THE PROBLEM — The response must restate the data exactly, with nothing left out.

Pixel coordinate grounding data:

---

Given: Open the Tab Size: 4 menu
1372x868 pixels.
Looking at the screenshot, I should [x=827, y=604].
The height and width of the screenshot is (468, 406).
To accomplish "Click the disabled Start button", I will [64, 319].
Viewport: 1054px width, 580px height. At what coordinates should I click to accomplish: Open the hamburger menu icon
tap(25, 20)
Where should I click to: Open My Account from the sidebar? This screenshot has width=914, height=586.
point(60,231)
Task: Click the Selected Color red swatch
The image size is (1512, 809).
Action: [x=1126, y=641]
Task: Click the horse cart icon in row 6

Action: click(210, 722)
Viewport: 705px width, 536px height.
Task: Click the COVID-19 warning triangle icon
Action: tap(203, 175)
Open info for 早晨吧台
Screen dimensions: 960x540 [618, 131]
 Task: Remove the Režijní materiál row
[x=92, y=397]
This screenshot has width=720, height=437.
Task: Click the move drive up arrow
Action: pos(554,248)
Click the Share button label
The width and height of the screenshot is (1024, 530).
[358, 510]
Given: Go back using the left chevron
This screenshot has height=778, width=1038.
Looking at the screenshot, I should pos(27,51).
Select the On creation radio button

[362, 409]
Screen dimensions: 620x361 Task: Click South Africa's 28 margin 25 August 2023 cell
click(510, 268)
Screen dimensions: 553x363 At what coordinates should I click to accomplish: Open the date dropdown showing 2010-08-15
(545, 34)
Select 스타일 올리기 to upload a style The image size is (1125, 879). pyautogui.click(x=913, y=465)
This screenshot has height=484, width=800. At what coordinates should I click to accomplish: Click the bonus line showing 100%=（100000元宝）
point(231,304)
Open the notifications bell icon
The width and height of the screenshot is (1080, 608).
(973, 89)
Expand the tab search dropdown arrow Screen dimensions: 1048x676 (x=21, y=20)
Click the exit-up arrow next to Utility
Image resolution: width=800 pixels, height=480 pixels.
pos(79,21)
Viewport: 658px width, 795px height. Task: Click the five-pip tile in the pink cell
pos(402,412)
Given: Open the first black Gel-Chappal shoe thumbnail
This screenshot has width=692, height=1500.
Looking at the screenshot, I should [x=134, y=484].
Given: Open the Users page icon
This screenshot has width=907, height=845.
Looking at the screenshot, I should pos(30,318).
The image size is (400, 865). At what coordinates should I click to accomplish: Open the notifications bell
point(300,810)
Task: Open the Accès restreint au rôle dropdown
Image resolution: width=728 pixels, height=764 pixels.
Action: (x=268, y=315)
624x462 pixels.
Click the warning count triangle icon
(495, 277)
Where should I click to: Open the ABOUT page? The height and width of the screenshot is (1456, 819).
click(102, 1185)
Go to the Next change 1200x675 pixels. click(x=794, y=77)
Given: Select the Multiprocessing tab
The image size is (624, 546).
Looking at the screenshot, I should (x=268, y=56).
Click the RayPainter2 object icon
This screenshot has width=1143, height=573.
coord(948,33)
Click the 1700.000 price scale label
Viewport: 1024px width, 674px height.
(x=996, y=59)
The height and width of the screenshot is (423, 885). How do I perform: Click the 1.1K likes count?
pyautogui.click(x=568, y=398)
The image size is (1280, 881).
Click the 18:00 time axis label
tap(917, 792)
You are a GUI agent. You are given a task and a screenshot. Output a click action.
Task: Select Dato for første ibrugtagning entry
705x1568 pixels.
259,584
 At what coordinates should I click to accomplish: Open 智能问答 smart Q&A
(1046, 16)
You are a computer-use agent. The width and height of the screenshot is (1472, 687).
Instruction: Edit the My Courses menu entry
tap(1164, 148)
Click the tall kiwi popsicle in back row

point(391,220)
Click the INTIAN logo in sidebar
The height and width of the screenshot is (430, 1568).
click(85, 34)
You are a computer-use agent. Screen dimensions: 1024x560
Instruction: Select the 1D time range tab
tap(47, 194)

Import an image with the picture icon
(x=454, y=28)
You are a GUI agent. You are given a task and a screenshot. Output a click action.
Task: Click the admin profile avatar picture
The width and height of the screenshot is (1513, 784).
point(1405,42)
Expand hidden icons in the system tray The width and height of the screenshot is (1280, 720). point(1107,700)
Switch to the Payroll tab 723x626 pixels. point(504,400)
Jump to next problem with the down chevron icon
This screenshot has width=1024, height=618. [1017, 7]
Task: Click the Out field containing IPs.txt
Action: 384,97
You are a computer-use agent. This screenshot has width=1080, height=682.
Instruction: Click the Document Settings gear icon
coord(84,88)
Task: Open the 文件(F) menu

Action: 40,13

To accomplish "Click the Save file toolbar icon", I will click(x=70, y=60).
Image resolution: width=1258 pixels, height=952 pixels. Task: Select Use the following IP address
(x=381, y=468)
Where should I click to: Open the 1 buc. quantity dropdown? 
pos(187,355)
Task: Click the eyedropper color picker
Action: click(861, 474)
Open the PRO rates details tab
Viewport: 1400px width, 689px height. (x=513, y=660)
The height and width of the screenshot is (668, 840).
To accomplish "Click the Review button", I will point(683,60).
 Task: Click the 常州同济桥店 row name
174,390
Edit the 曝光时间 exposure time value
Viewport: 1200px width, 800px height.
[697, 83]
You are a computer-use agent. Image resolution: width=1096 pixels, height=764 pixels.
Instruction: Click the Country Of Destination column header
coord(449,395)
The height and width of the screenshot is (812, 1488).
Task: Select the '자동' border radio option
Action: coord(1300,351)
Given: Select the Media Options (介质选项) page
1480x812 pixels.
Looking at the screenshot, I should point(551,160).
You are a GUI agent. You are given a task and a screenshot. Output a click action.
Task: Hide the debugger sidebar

---

EXERCISE RESPONSE —
Given: Open the Tab Size: 4 menu
1372x868 pixels.
Looking at the screenshot, I should [x=827, y=604].
The height and width of the screenshot is (468, 406).
To accomplish "Click the disabled Start button", I will [64, 319].
Viewport: 1054px width, 580px height. At what coordinates should I click to accomplish: Open the hamburger menu icon
tap(25, 20)
Where should I click to: Open My Account from the sidebar? This screenshot has width=914, height=586.
point(60,231)
Task: Click the Selected Color red swatch
The image size is (1512, 809).
Action: [x=1126, y=641]
Task: Click the horse cart icon in row 6

Action: click(210, 722)
Viewport: 705px width, 536px height.
Task: Click the COVID-19 warning triangle icon
Action: tap(203, 175)
Open info for 早晨吧台
Screen dimensions: 960x540 [618, 131]
 Task: Remove the Režijní materiál row
[x=92, y=397]
This screenshot has width=720, height=437.
Task: Click the move drive up arrow
Action: pos(554,248)
Click the Share button label
The width and height of the screenshot is (1024, 530).
[358, 510]
Given: Go back using the left chevron
This screenshot has height=778, width=1038.
Looking at the screenshot, I should pos(27,51).
Select the On creation radio button

[362, 409]
Screen dimensions: 620x361 Task: Click South Africa's 28 margin 25 August 2023 cell
click(510, 268)
Screen dimensions: 553x363 At what coordinates should I click to accomplish: Open the date dropdown showing 2010-08-15
(545, 34)
Select 스타일 올리기 to upload a style The image size is (1125, 879). pyautogui.click(x=913, y=465)
This screenshot has height=484, width=800. At what coordinates should I click to accomplish: Click the bonus line showing 100%=（100000元宝）
point(231,304)
Open the notifications bell icon
The width and height of the screenshot is (1080, 608).
(973, 89)
Expand the tab search dropdown arrow Screen dimensions: 1048x676 (x=21, y=20)
Click the exit-up arrow next to Utility
Image resolution: width=800 pixels, height=480 pixels.
pos(79,21)
Viewport: 658px width, 795px height. Task: Click the five-pip tile in the pink cell
pos(402,412)
Given: Open the first black Gel-Chappal shoe thumbnail
This screenshot has width=692, height=1500.
Looking at the screenshot, I should [x=134, y=484].
Given: Open the Users page icon
This screenshot has width=907, height=845.
Looking at the screenshot, I should pos(30,318).
The image size is (400, 865). At what coordinates should I click to accomplish: Open the notifications bell
point(300,810)
Task: Open the Accès restreint au rôle dropdown
Image resolution: width=728 pixels, height=764 pixels.
Action: (x=268, y=315)
624x462 pixels.
Click the warning count triangle icon
(495, 277)
Where should I click to: Open the ABOUT page? The height and width of the screenshot is (1456, 819).
click(102, 1185)
Go to the Next change 1200x675 pixels. click(x=794, y=77)
Given: Select the Multiprocessing tab
The image size is (624, 546).
Looking at the screenshot, I should (x=268, y=56).
Click the RayPainter2 object icon
This screenshot has width=1143, height=573.
coord(948,33)
Click the 1700.000 price scale label
Viewport: 1024px width, 674px height.
(x=996, y=59)
The height and width of the screenshot is (423, 885). How do I perform: Click the 1.1K likes count?
pyautogui.click(x=568, y=398)
The image size is (1280, 881).
Click the 18:00 time axis label
tap(917, 792)
You are a GUI agent. You are given a task and a screenshot. Output a click action.
Task: Select Dato for første ibrugtagning entry
705x1568 pixels.
259,584
 At what coordinates should I click to accomplish: Open 智能问答 smart Q&A
(1046, 16)
You are a computer-use agent. The width and height of the screenshot is (1472, 687).
Instruction: Edit the My Courses menu entry
tap(1164, 148)
Click the tall kiwi popsicle in back row

point(391,220)
Click the INTIAN logo in sidebar
The height and width of the screenshot is (430, 1568).
click(85, 34)
You are a computer-use agent. Screen dimensions: 1024x560
Instruction: Select the 1D time range tab
tap(47, 194)

Import an image with the picture icon
(x=454, y=28)
You are a GUI agent. You are given a task and a screenshot. Output a click action.
Task: Click the admin profile avatar picture
The width and height of the screenshot is (1513, 784).
point(1405,42)
Expand hidden icons in the system tray The width and height of the screenshot is (1280, 720). point(1107,700)
Switch to the Payroll tab 723x626 pixels. point(504,400)
Jump to next problem with the down chevron icon
This screenshot has width=1024, height=618. [1017, 7]
Task: Click the Out field containing IPs.txt
Action: 384,97
You are a computer-use agent. This screenshot has width=1080, height=682.
Instruction: Click the Document Settings gear icon
coord(84,88)
Task: Open the 文件(F) menu

Action: 40,13

To accomplish "Click the Save file toolbar icon", I will click(x=70, y=60).
Image resolution: width=1258 pixels, height=952 pixels. Task: Select Use the following IP address
(x=381, y=468)
Where should I click to: Open the 1 buc. quantity dropdown? 
pos(187,355)
Task: Click the eyedropper color picker
Action: click(861, 474)
Open the PRO rates details tab
Viewport: 1400px width, 689px height. (x=513, y=660)
The height and width of the screenshot is (668, 840).
To accomplish "Click the Review button", I will point(683,60).
 Task: Click the 常州同济桥店 row name
174,390
Edit the 曝光时间 exposure time value
Viewport: 1200px width, 800px height.
[697, 83]
You are a computer-use agent. Image resolution: width=1096 pixels, height=764 pixels.
Instruction: Click the Country Of Destination column header
coord(449,395)
The height and width of the screenshot is (812, 1488).
Task: Select the '자동' border radio option
Action: coord(1300,351)
Given: Select the Media Options (介质选项) page
1480x812 pixels.
Looking at the screenshot, I should point(551,160).
You are a GUI agent. You are given a task and a screenshot. Output a click action.
Task: Hide the debugger sidebar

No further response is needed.